Dass in Betrieben mit zehn, 15 oder 30 Mitarbeitern die Aufstiegsmöglichkeiten begrenzt sind, liegt auf der Hand. Sind aber die Entwicklungsmöglichkeiten im Berufsleben immer auf den Aufstieg beschränkt? Auf diese Frage gibt es keine allgemeingültige Antwort. In Österreich wird der Pflegeberuf ab 2026 als Schwerarbeit eingestuft. Das macht deutlich, wie andere Nationen ihre Pflegekräfte wertschätzen.

Der Jungen Pflege des DBfK ist zu danken, dass sie auf diese Mängel und Verbesserungspotenziale hinweist. Wichtig wäre allerdings auch, nicht nur allgemein zu formulieren, sondern konkrete Vorschläge zu machen für das Handling der Situationen in einem ambulanten Pflegedienst, die sich substanziell von denen im Krankenhaus unterscheiden. Die Impulse und Ratschläge für Verbesserungen sollten in erster Linie an der Praxis orientiert sein und weniger theoretisch hergeleitet.
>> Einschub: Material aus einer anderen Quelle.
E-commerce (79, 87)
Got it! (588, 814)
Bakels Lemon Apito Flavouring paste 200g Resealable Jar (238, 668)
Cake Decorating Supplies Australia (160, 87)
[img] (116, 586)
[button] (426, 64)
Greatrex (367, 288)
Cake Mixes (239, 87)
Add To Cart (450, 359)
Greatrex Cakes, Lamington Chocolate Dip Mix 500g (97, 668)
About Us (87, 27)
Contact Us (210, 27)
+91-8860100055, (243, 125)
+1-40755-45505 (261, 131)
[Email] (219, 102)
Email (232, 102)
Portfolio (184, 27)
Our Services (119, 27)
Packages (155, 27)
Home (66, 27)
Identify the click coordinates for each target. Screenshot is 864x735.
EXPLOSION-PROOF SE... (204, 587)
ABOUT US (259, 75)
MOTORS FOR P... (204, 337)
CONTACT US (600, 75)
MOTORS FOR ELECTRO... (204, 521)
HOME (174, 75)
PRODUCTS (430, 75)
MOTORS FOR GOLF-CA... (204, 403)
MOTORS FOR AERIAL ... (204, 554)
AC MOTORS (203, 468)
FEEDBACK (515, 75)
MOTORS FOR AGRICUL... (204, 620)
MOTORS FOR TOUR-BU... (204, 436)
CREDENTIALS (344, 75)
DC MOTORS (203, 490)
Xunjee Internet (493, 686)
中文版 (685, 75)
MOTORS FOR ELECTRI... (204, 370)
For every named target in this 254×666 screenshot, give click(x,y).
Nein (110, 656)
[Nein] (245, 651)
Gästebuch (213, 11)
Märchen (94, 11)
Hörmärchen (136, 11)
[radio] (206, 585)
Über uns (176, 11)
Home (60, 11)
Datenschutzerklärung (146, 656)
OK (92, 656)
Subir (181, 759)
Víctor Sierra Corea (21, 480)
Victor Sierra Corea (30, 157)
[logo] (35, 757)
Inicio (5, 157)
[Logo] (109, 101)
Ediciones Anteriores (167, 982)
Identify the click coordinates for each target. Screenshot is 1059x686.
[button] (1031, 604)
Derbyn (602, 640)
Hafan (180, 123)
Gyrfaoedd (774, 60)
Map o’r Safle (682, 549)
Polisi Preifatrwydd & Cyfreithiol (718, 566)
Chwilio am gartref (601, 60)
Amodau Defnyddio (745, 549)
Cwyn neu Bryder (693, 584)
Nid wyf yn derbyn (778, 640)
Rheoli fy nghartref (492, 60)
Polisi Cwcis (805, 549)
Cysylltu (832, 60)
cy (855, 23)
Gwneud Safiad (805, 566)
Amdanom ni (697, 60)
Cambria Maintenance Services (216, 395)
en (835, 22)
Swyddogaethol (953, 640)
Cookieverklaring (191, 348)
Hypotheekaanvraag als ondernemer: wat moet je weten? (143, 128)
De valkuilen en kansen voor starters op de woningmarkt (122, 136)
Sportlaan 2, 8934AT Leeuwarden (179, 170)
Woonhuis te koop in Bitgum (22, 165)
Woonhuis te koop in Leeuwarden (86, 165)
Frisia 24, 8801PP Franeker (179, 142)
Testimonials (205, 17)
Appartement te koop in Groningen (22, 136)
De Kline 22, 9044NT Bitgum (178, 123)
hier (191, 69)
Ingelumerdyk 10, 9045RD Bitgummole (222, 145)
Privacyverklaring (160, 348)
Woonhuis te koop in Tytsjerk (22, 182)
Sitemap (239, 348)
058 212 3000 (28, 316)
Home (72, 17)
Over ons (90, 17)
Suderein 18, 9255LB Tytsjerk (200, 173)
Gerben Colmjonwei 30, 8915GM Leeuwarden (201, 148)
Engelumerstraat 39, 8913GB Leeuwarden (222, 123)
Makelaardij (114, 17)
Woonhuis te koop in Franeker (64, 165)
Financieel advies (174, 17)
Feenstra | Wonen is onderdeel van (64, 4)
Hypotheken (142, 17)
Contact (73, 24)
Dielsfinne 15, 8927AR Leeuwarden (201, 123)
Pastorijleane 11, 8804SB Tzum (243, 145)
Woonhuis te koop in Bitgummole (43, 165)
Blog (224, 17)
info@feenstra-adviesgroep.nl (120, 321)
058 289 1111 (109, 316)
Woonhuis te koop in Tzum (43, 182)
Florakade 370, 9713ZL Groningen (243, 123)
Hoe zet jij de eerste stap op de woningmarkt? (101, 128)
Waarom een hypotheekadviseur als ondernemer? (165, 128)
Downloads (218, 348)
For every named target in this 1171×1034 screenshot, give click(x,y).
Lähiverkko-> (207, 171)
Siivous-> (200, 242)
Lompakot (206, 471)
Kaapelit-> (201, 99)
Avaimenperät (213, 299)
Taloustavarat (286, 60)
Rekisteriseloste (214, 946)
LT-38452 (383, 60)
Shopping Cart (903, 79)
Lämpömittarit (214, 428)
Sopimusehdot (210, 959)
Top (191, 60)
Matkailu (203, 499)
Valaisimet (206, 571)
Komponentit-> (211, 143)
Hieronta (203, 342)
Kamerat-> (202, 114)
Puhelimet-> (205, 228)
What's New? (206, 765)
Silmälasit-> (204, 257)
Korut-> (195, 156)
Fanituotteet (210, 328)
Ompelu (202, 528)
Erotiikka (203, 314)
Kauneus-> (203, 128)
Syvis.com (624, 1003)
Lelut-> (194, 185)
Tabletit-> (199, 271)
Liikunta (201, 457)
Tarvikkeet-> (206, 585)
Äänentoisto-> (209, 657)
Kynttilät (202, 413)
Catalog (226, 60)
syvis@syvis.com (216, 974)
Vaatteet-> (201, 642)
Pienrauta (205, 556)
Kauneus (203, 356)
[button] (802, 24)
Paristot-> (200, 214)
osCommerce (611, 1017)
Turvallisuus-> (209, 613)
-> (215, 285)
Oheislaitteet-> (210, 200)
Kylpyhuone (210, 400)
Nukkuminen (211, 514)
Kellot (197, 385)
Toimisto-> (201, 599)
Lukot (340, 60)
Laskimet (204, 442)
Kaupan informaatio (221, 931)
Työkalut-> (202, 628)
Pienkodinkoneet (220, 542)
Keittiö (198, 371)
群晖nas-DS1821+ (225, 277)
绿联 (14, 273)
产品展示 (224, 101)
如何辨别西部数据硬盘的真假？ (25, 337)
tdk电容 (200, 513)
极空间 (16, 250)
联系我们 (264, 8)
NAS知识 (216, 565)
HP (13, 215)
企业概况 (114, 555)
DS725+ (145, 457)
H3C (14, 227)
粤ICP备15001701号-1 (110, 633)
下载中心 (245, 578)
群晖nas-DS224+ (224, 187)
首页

Für die Zukunft wünsche ich mir mehr Optimismus. Das Glas sollte immer halb voll und nicht halb leer sein. Zu einer Kritik gehört es auch, auf die Verbesserungen zu verweisen, die bereits jeden Tag von Einrichtungen durch einen guten Dialog zwischen Leitung und Mitarbeitenden geschaffen wurden. Arbeitnehmer und Arbeitgeber sind eine Einheit, keine Gegner.